K. Cleaning equipment was stored on floor surfaces sink surfaces were very soiled, wall surfaces were marred and damaged and floor tiles were not secured and damaged in the Housekeeping Closet.

L. Protective Supplies such as gloves, mask and gowns were not always available outside of patient rooms; when staff and the surveyor attempted to enter the patients rooms on isolation; as evidenced by the lack of supplies when attempts were made outside of Rooms 2003, 2007, 2014 and 2015.

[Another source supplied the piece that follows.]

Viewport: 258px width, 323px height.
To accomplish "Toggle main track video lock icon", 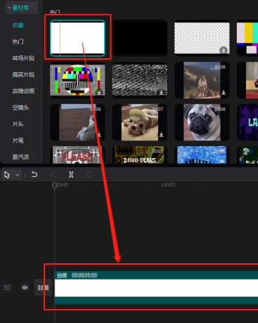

M. Ceiling tiles were soiled and not secured, lamp covers were missing over the patients sink, bed frame surfaces were soiled with dust, exhaust vents were soiled in the patients bathroom, call bells were not answered in a timely manner after testing the response, door and jamb surfaces were marred on the edge surfaces, baseboards were damaged and soiled, backsplash surfaces on the sink were in need of recaulking and hot water was not available in Room 2016.

N. The patient ' s exterior window was observed to be opaque due to a vacuum loss, bathroom floor tiles were very soiled and damaged, exhaust vents were soiled on the interior, wall surfaces were soiled in the patients ' Room 2013.

O. Sprinkler heads were soiled over the patients bed, lamp covers were missing over the sink, areas around the sink and counter are in need of recaulking, exhaust vents were soiled on the interior and exterior and the bathroom and entrance door surfaces were marred in room 2018.